Жюльен заткнул уши. Он знал эти тирады наизусть. Это не составляло труда — подобные стычки повторялись часто. С него хватит: он не двинется с места, просидит всю ночь, сколько угодно. Вырыть бы себе кроличью норку и никогда не высовываться наружу!

Нашел его Адмирал, пришедший вместе с работником Франсуа взглянуть на убитую лошадь.

— Что ты здесь делаешь, один? — тихо спросил старик, становясь на колени, чтобы оказаться на одном уровне с внуком. — Плакал? Не стоит — это была злобная, наглая скотина, из-за нее папа чуть не сломал себе шею. Она получила то, что ей причиталось.

Ни слова не проронил мальчик, хотя ему очень хотелось возразить: неправда, лошадь не перепрыгнула через высокую ограду потому, что испугалась, а отец все-таки заставил ее это сделать, просто из желания покрасоваться перед папашей Горжю.

— И все же, — послышался за спиной старика голос Франсуа, — угробить такую дорогую лошадь!

— Заткнись! — рявкнул Адмирал. — Не из твоего кошелька плачено. А хочешь возместить расходы, жрите ее всем семейством — не возбраняется! Неплохая мысль — кормить вас мясом клячи, пока от нее не останутся одни кости, а то на вас еды не напасешься!

Мгновенно укрощенный, работник замолчал. Старческая, покрытая мозолями рука сомкнулась назапястье мальчика, извлекая его из укрытия.

— Пошли, — проворчал дед, — прятаться вот так — недостойно мужчины. Эка важность — скотину забили! Увидишь пару раз, как это делается, и привыкнешь. А будешь мокрой курицей, так я велю тебе самому на Рождество прирезать поросенка. Вот что происходит, если слишком долго держаться за материнскую юбку! Кобыла его, видите ли, обмочила, а он и ударился в панику!



Жюльен проснулся, почувствовав, что задыхается, его лицо и шея взмокли от пота. В первую секунду он не мог сообразить, где находится. В дортуаре пансиона? Но почему он спит сидя? Рядом беспокойно зашевелилась Клер, голова ее беспомощно свесилась набок — наверное, мать тоже сморил сон. Жюльен плохо видел ее в полутьме вагона, освещенного лишь слабенькой синеватой лампочкой ночника. Рядом, обхватив животы, дружно храпели крестьянин и толстая женщина. Мальчику захотелось достать носовой платок и вытереться — в вагоне было по-прежнему жарко. Вспомнив недавний кошмар, он весь напрягся. Как можно было забыть историю с лошадью? За прошедшие пять лет он ни разу о ней не вспомнил, казалось, она полностью стерлась из его памяти, и вот после встречи с матерью…

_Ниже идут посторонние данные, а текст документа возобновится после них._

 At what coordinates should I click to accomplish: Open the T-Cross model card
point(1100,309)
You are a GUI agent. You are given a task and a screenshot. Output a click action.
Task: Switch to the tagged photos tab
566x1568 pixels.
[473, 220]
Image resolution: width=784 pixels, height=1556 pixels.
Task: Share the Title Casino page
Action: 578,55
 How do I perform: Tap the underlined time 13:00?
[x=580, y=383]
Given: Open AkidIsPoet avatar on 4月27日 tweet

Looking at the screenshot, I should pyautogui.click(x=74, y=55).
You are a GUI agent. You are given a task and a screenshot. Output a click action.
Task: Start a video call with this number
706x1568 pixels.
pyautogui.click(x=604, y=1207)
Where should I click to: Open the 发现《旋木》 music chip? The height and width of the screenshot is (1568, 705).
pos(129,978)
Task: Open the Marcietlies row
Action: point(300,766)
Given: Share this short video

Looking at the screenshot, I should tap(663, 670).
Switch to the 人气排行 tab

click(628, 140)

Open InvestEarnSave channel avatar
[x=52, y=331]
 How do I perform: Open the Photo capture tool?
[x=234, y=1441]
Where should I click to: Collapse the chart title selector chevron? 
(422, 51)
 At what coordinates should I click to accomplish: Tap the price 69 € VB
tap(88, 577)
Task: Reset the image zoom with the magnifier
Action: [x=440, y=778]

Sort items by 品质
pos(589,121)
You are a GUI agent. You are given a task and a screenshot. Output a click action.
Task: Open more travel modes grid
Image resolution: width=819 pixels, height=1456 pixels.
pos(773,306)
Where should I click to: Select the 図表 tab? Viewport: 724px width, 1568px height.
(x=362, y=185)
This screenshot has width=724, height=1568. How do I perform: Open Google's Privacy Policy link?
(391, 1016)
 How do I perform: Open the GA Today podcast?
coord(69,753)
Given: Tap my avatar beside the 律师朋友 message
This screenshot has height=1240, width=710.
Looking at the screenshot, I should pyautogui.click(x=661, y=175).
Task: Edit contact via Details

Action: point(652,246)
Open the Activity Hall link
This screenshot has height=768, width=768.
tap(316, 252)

Лошадь звали Бурей. Нет, она вовсе не была наглой — просто немного норовистой, а отец не сумел внушить ей доверия.

— Она тебя боится, — нередко замечала Клер. — Впрочем, как и все в округе. Не знаю, отдаешь ли ты себе в этом отчет?

— Замолчи! — гремел в ответ отцовский голос. — Терпеть не могу пустых разговоров. Ты горожанка, а вам лишь бы поболтать — ничего другого не умеете. Пора бы тебе научиться держать язык за зубами, как все женщины в наших краях. Слово — все равно что охотничье ружье: только мужчина имеет право им пользоваться!

Пытаясь переменить позу, Жюльен заворочался в темноте. Вдруг мозг его пронзила мысль, от которой в груди глухо застучало сердце. Не из-за случая ли с кобылой он почти не отреагировал на смерть отца? Не из-за мертвой ли лошади, залившей его мочой, возле которой он весь день пролежал в кустах?